Screenshot grounding data:
● ● ● ●

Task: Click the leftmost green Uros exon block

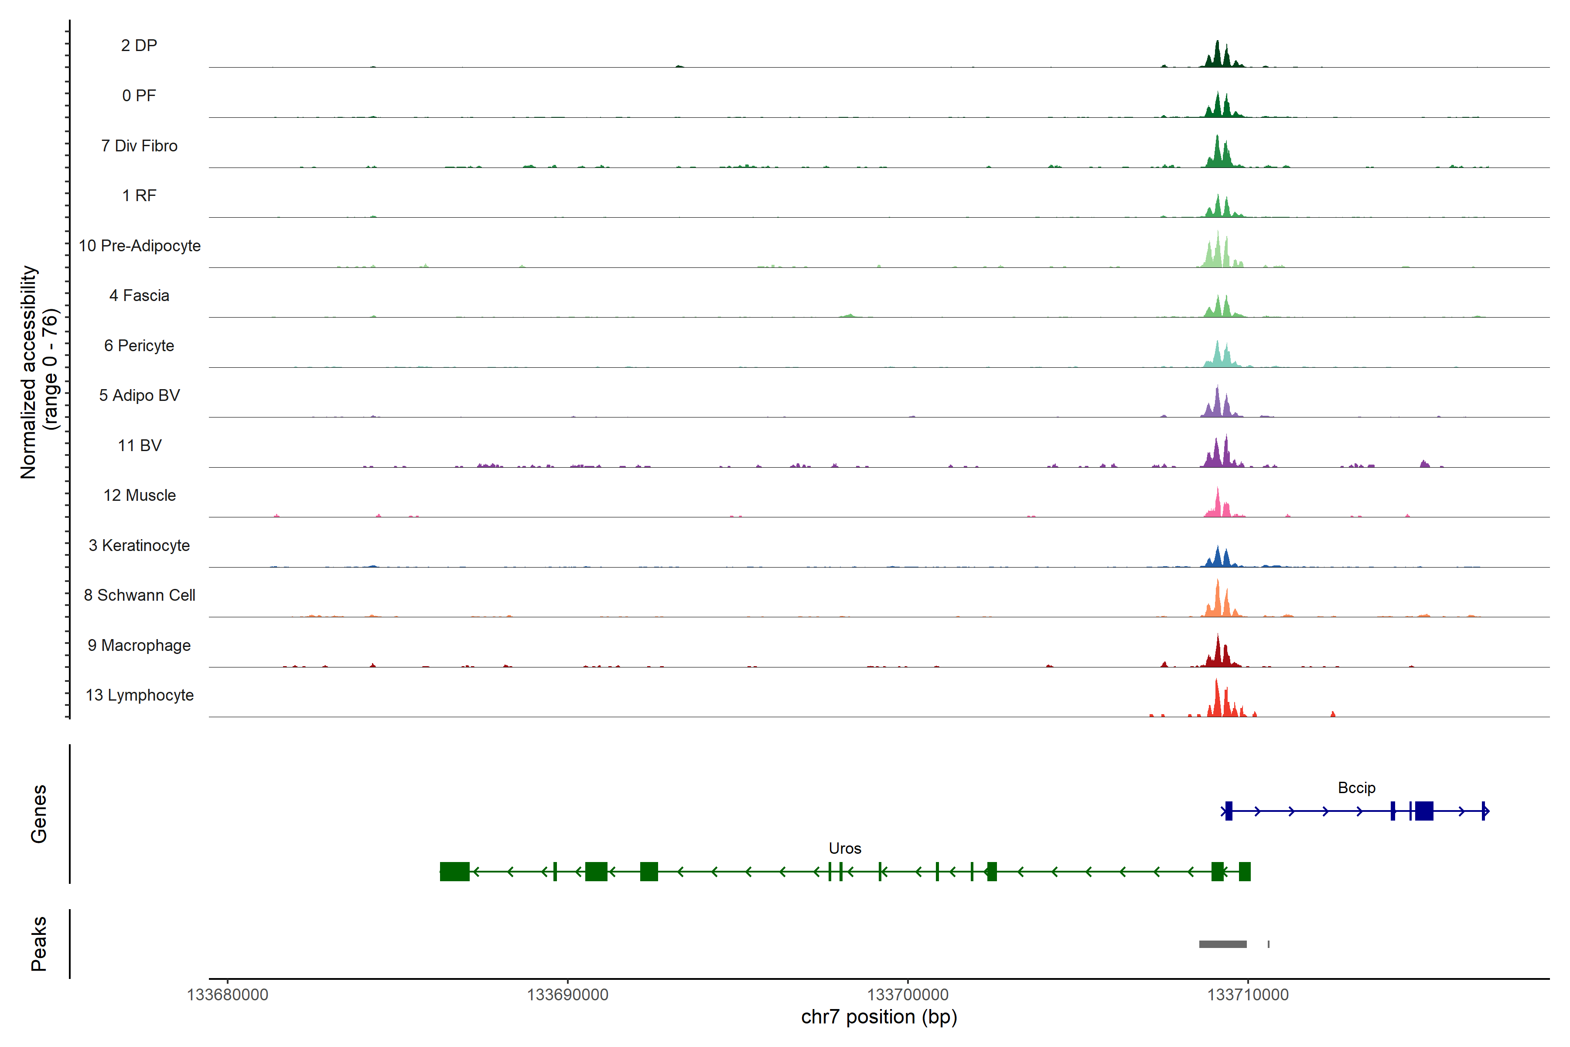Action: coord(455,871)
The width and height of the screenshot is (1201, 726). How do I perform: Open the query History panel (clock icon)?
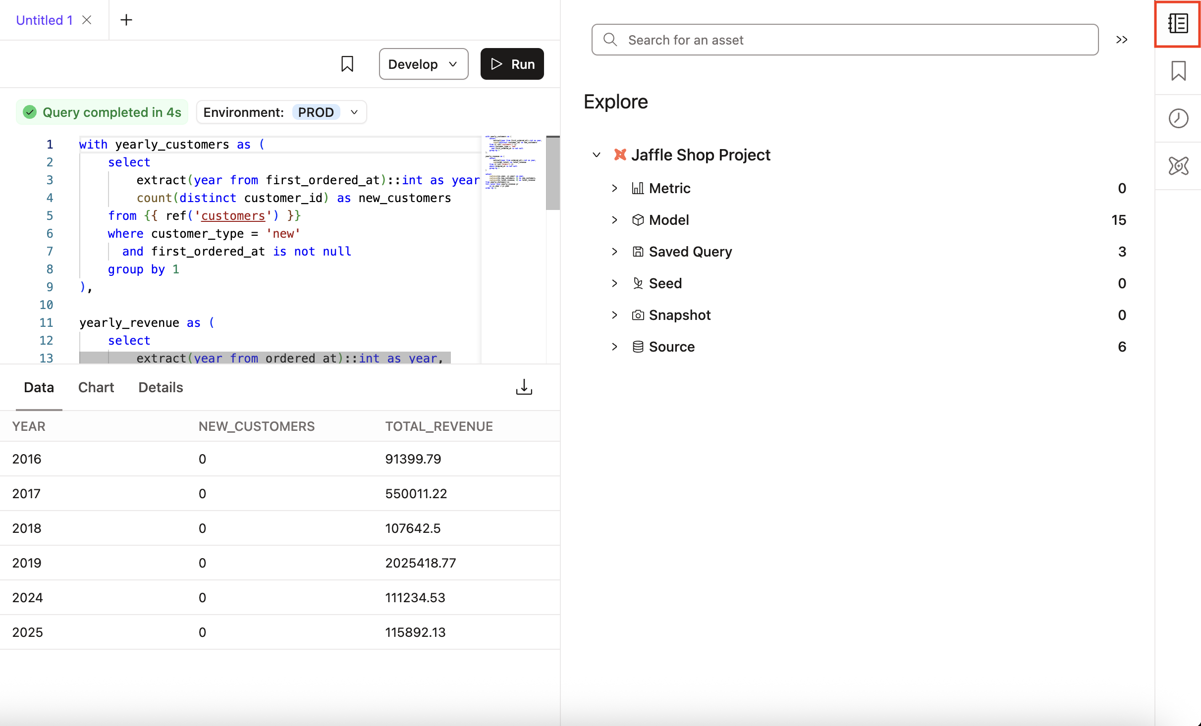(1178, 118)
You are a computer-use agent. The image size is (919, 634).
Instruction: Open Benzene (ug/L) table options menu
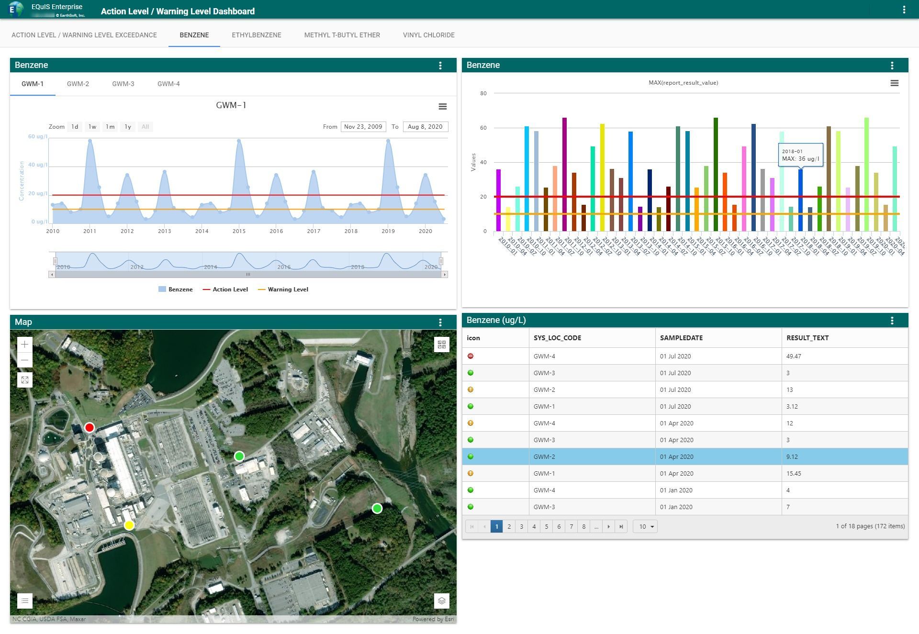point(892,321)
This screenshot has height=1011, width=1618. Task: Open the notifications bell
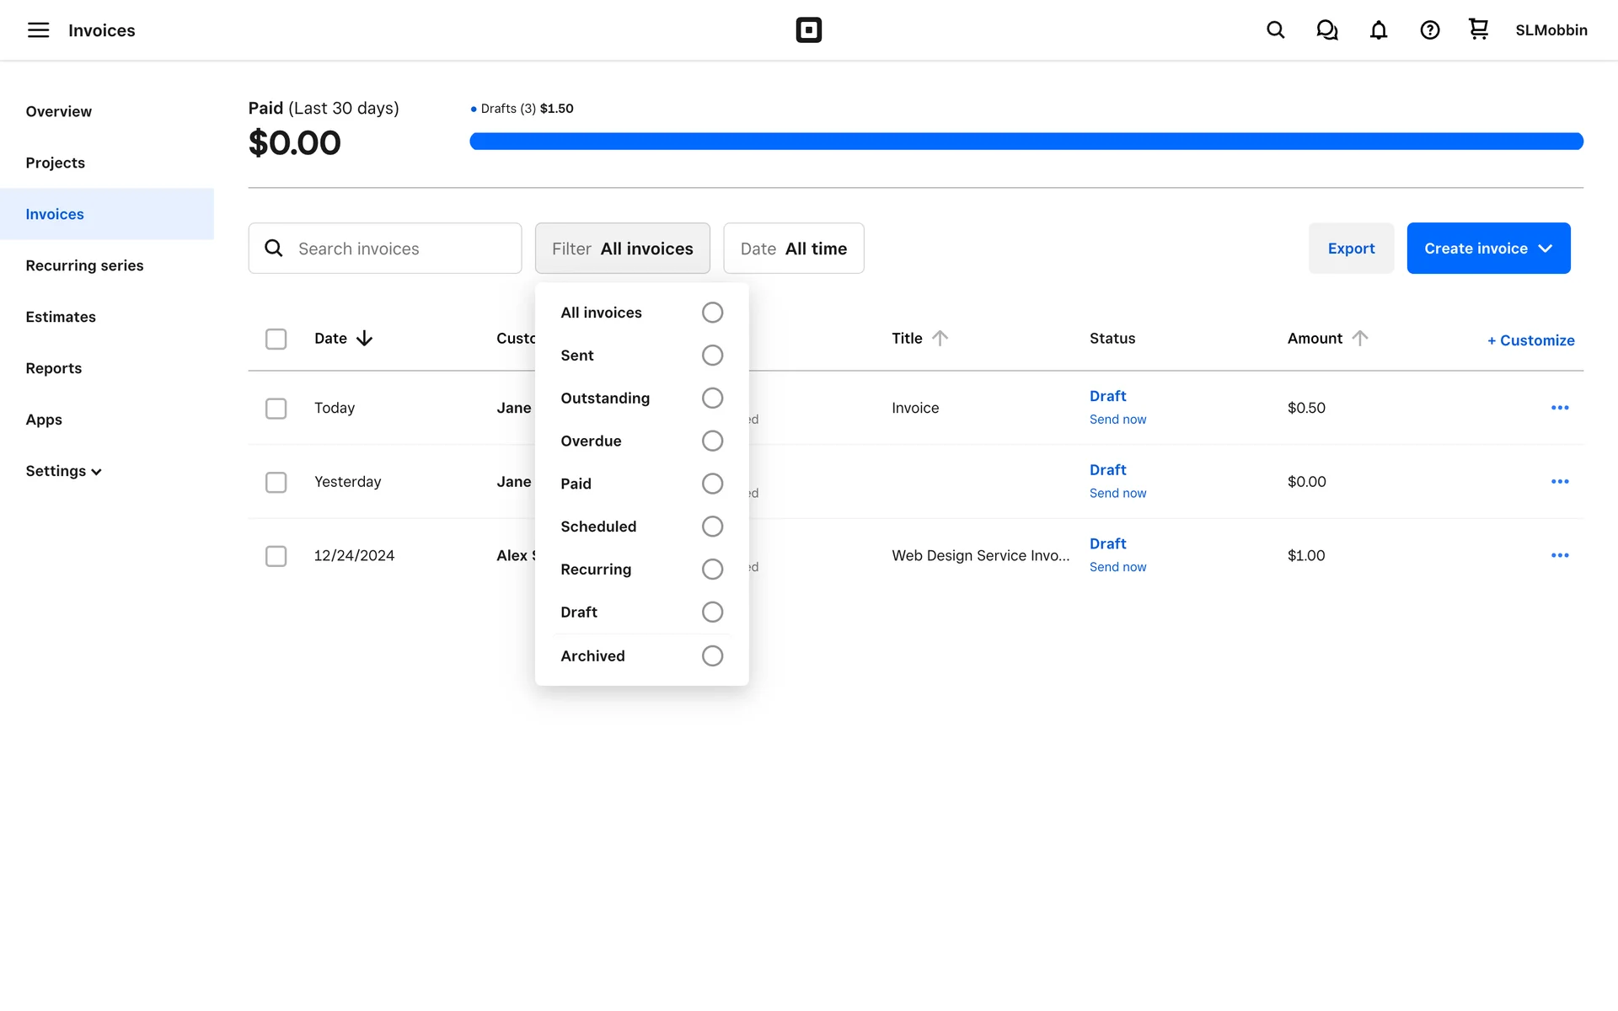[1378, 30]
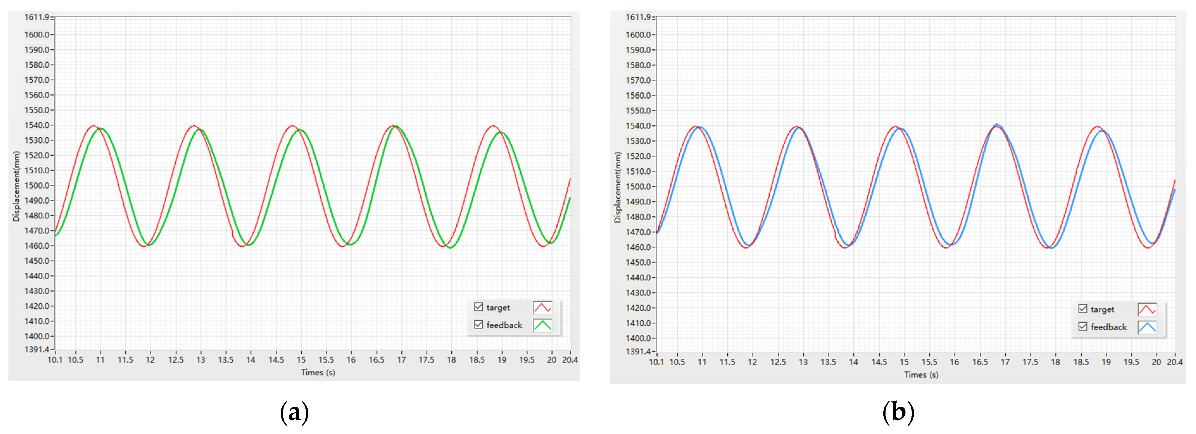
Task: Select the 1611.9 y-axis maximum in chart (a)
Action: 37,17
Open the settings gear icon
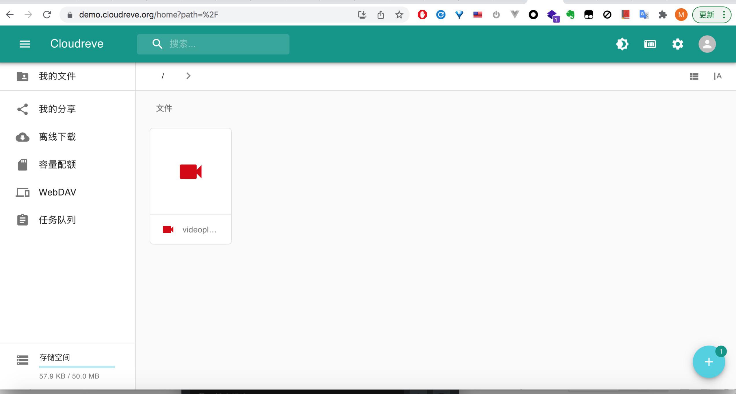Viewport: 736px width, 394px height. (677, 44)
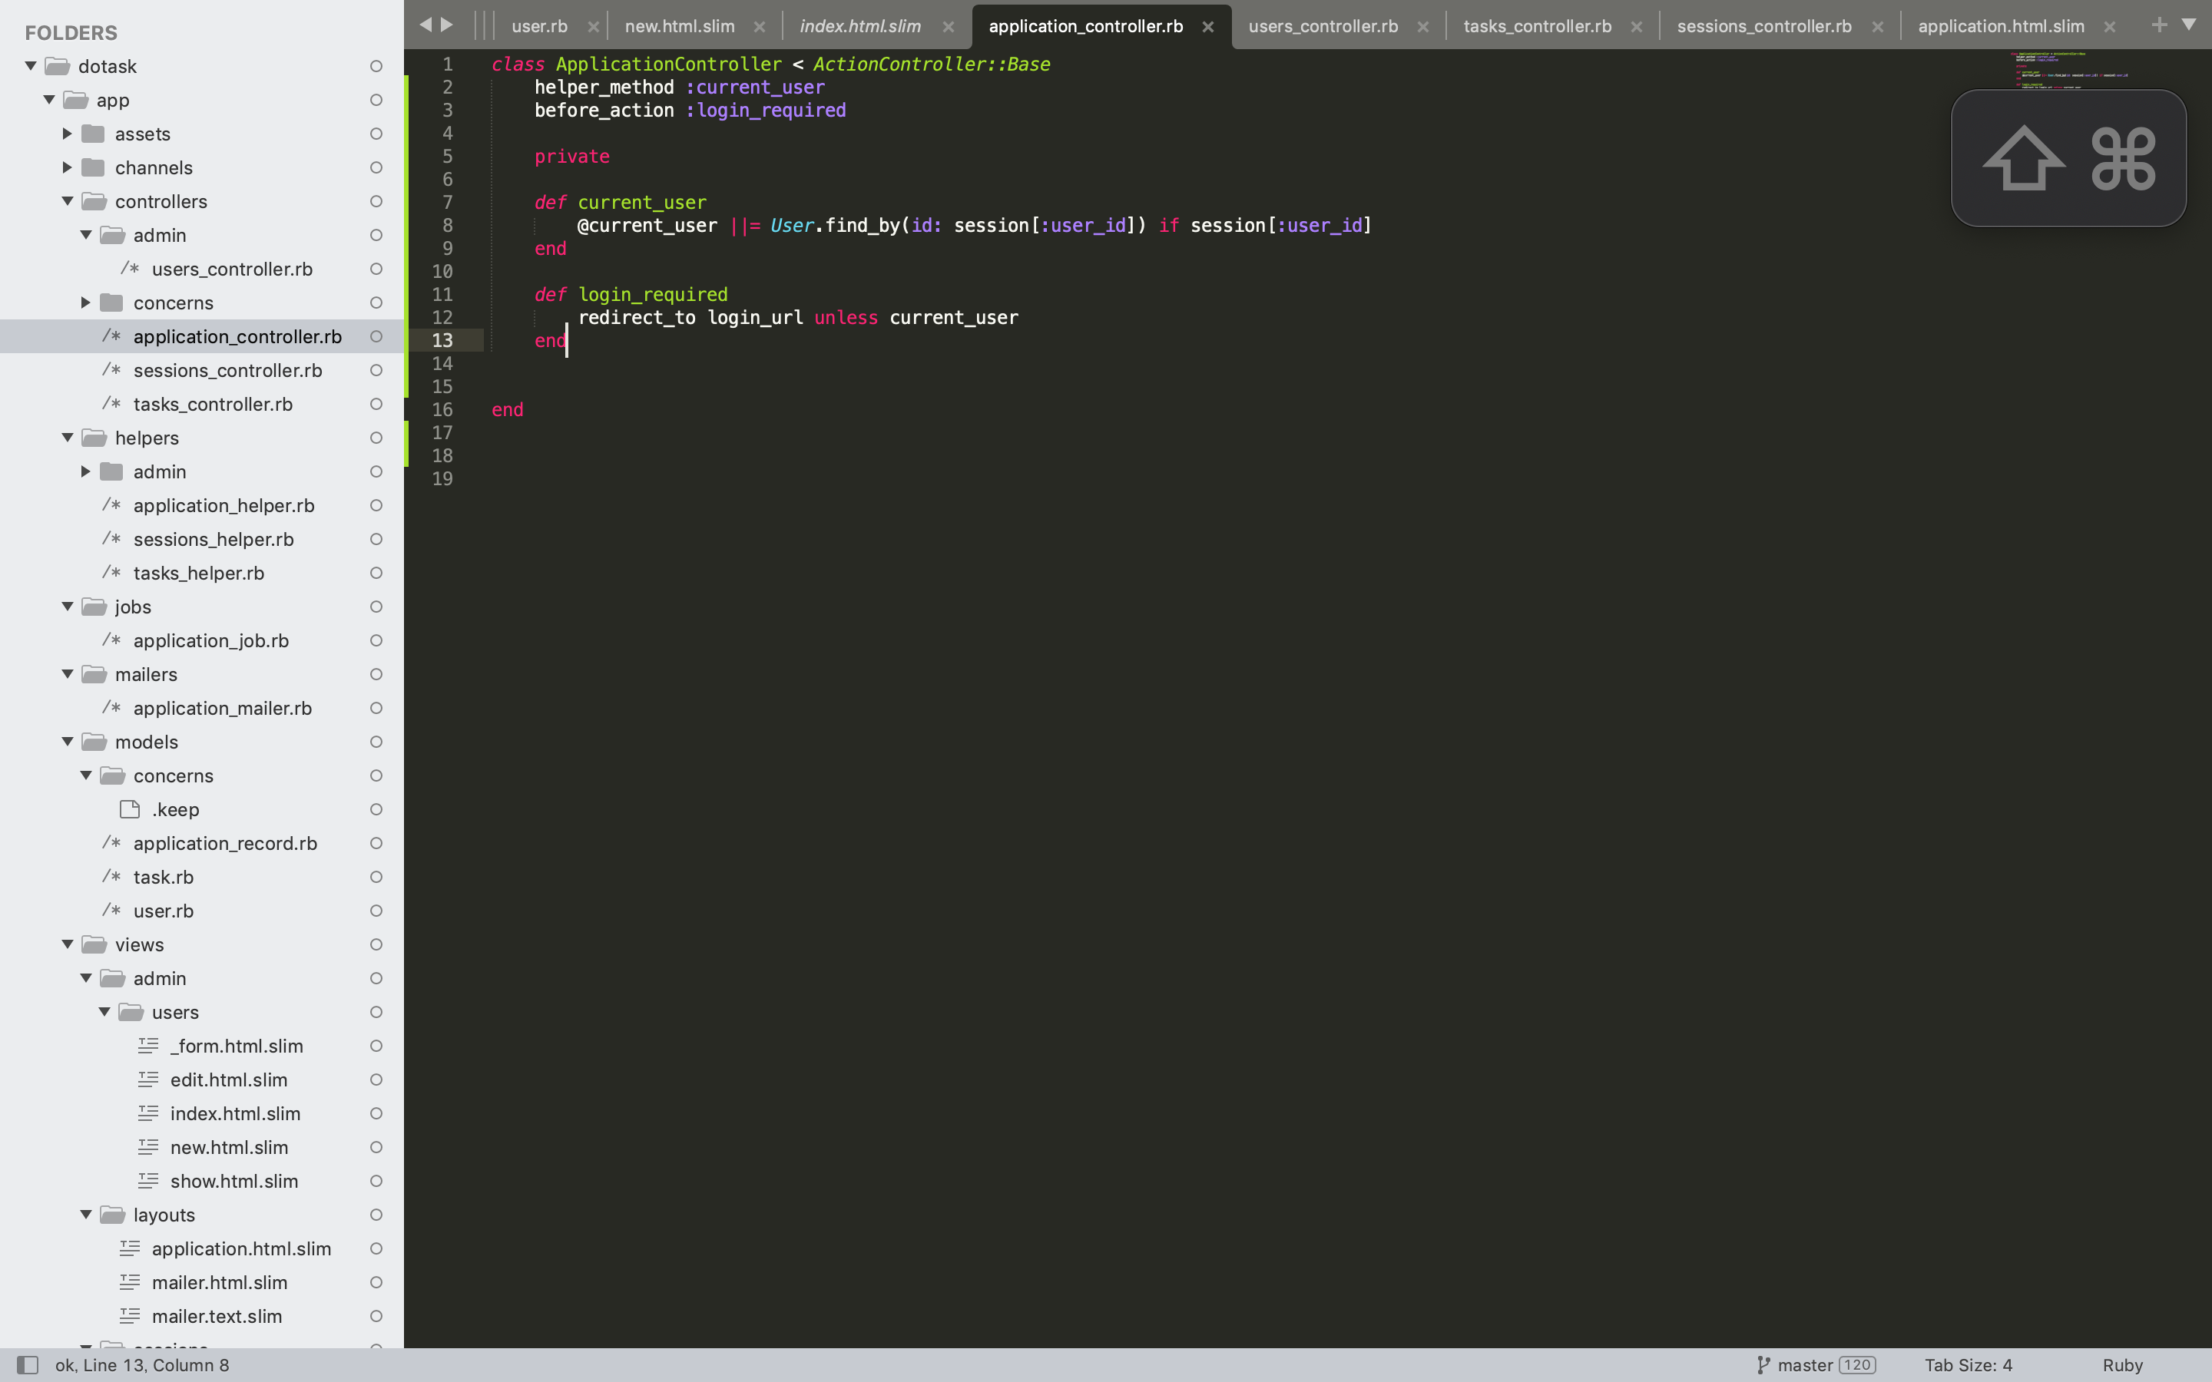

● ● ● ●

WHAT NEEDS TO BE DONE:
The records above must be output exactly, except for their pictures.

ANSWER SECTION:
Task: Click the leftmost green Uros exon block

Action: coord(455,871)
The width and height of the screenshot is (1201, 726). How do I perform: Open the query History panel (clock icon)?
(1178, 118)
You are a computer-use agent. The image size is (919, 634).
Instruction: Open Benzene (ug/L) table options menu
point(892,321)
This screenshot has height=1011, width=1618. Task: Open the notifications bell
[1378, 30]
Task: Select the 1611.9 y-axis maximum in chart (a)
Action: 37,17
Open the settings gear icon
Viewport: 736px width, 394px height. (677, 44)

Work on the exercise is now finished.